Magdalini Polymenidou is an Assistant Professor at the Institute for Molecular Life Sciences, with a double appointment between the Faculty of Science and the Medical Faculty of the University of Zurich. Her lab is investigating the molecular pathways triggering neurodegeneration in amyotrophic lateral sclerosis (ALS) and frontotemporal dementia (FTD), with focus on the interplay between protein aggregation and RNA misregulation, characterizing both diseases. Originally trained as a pharmacist in Aristotle University of Thessaloniki (Greece), she received her PhD in 2006 on prion diseases in the laboratory of Adriano Aguzzi at the University Hospital of Zurich (Switzerland).
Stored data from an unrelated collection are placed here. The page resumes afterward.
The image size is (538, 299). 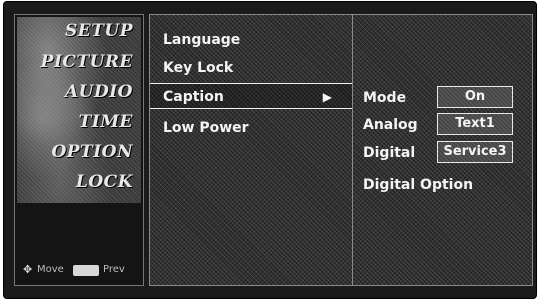 What do you see at coordinates (251, 96) in the screenshot?
I see `menu-item-caption: Caption ▶` at bounding box center [251, 96]. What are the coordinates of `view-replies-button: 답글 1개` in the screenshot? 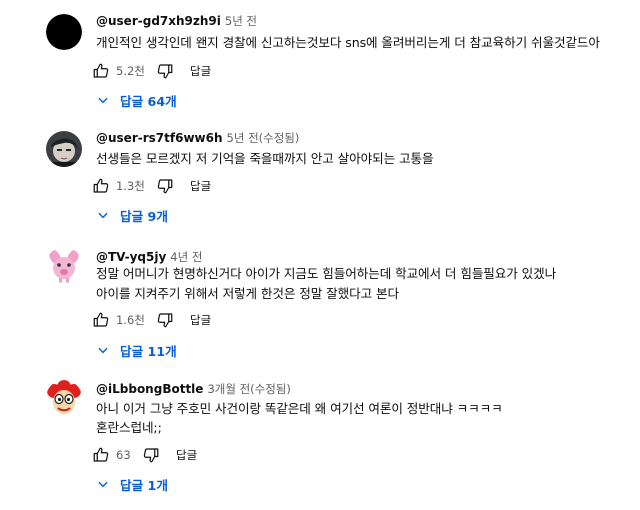 It's located at (132, 484).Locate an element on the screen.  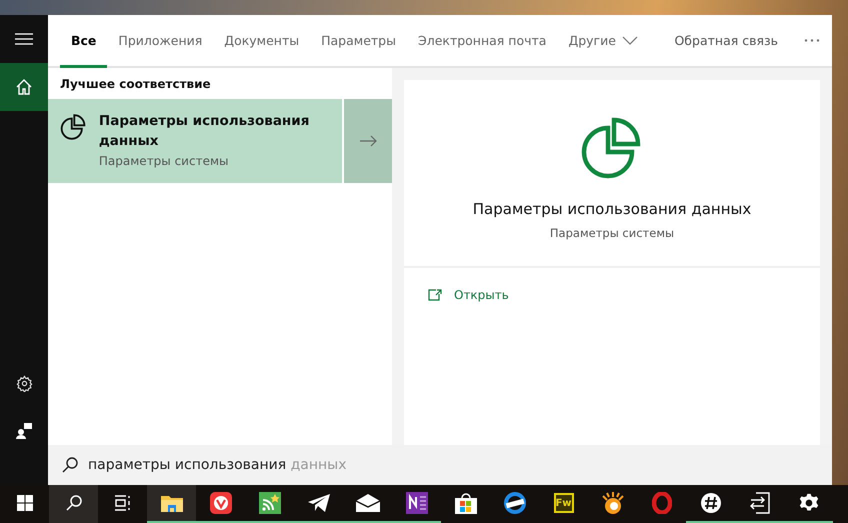
home-button is located at coordinates (24, 87).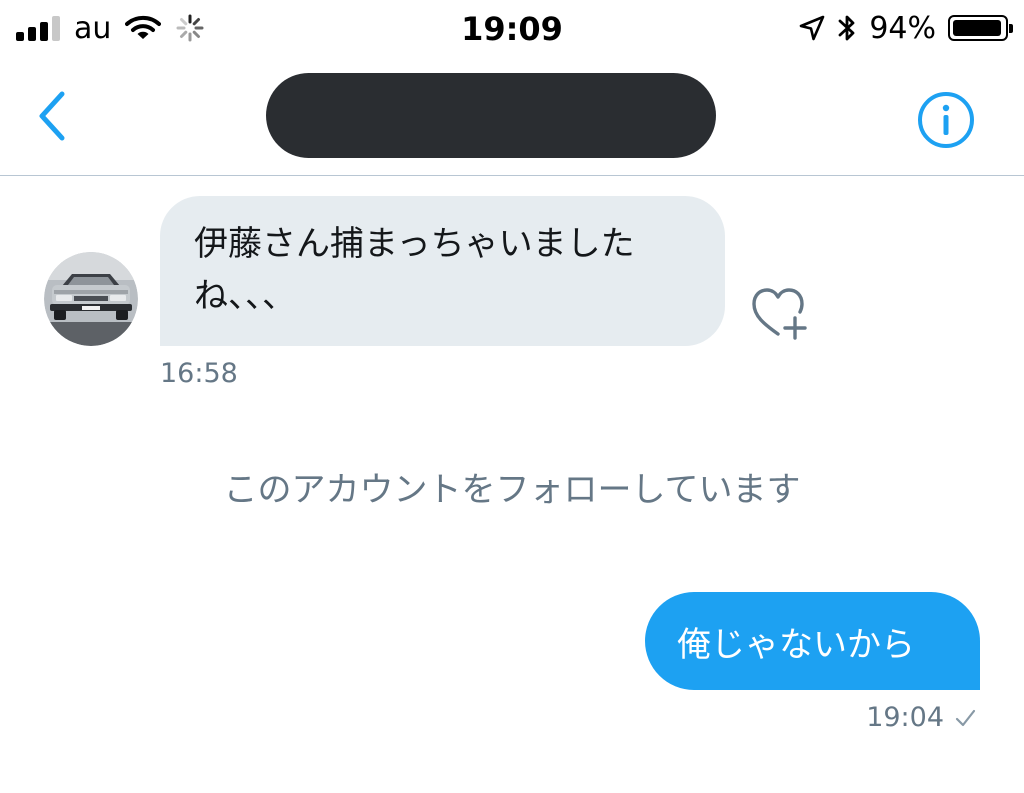 The width and height of the screenshot is (1024, 793). I want to click on outgoing-message-text: 俺じゃないから, so click(796, 644).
In 2008, she joined the group of Don Cleveland at the University of California in San Diego (USA) as a postdoctoral fellow, where she used genome-wide approaches to decipher the function of RNA-binding proteins associated with ALS and FTD. Among other honors, she has received the Swiss National Science Foundation Professorship, the K99 Pathway to Independence Award from the National Institutes of Health, the Career Development Award from the Human Frontier Science Program and the Georg-Friedrich Götz Prize from the University of Zurich. Magdalini is actively working for gender equality in academia and is currently the coordinator of the Gender Equality Committee of the Neuroscience Center Zurich.